LA DÉFAITE DE MACKY SALL
Le président sortant a multiplié les faux pas. Ces "égarements" selon certains de ses propres soutiens, ont profondément altéré le modèle démocratique sénégalais et éloigné de nombreux sympathisants
D'après les premiers résultats de l'élection présidentielle du 24 mars au Sénégal, rapportés par le journal Le Monde, le candidat du principal parti d'opposition Bassirou Diomaye Faye serait largement en tête au premier tour. Cette avance surprise de l'homme qui prône un "changement radical de système" marquerait un coup de tonnerre dans le paysage politique sénégalais et pourrait sonner le glas du règne de Macky Sall.
En effet, les premiers chiffres donnent Bassirou Diomaye Faye, dauphin d'Ousmane Sonko à la tête du mouvement Pastef, bien devant Amadou Ba, candidat du parti au pouvoir Alliance pour la République (APR) fondé par Macky Sall. Selon les estimations rapportées par Le Monde, le candidat de l'opposition parviendrait même à l'emporter dès le premier tour;
Cette première place surprise est déjà qualifiée de "tour de force" par le journal, Bassirou Diomaye Faye étant encore méconnu du grand public il y a un an. Sa popularité ne fait que de s'accroître depuis qu'il a été emprisonné puis libéré seulement 10 jours avant le scrutin par le pouvoir, aux côtés de son mentor Ousmane Sonko, figure de proue de l'opposition incarcérée pendant plusieurs mois suite à des accusations de "atteinte à la sûreté de l'Etat".
Avec le slogan "Sonko c'est Diomaye, Diomaye c'est Sonko", le candidat a su remobiliser les partisans de l'opposant derrière son nom. Dans les rues de Dakar, ce sont des scènes de liesse qui se sont produites peu après l'annonce des premières estimations donnant Bassirou Diomaye Faye largement gagnant. Selon Le Monde, la victoire de l'opposant marquerait ainsi un "référendum anti-Macky Sall".
En effet, le président sortant Macky Sall, qui achève son second et dernier mandat, semble être le grand perdant de ce scrutin. Depuis trois ans, il a multiplié les actions répressives à l'encontre de ses opposants, emprisonnant manifestants et opposants, dont son ennemi juré Ousmane Sonko. Il a également suspendu le premier tour initialement prévu le 25 février, plongeant le pays dans l'incertitude et générant des tensions qui ont fait plusieurs morts.

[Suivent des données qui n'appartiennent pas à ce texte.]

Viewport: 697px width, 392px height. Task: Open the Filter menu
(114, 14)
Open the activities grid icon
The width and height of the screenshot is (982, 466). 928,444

Tous ces "égarements" selon ses soutiens cités par Le Monde, ont profondément altéré le modèle démocratique sénégalais et éloigné de nombreux sympathisants. Le choix tardif d'Amadou Ba comme dauphin, combattu au sein même de son camp, n'a pas convaincu. Et la libération soudaine d'Ousmane Sonko et Bassirou Diomaye Faye à seulement 10 jours du vote interroge.
S'il est confirmé, ce séisme politique marquerait ainsi la fin de règne laborieuse du président Sall, qui laisserait un pays fracturé après avoir "tout fait pour tenter d'arrêter la trajectoire" de son ennemi juré Ousmane Sonko, selon une source diplomatique citée par Le Monde.
Bassirou Diomaye Faye devra désormais transformer l'espoir suscité en réalités durables, dans un contexte économique et social difficile.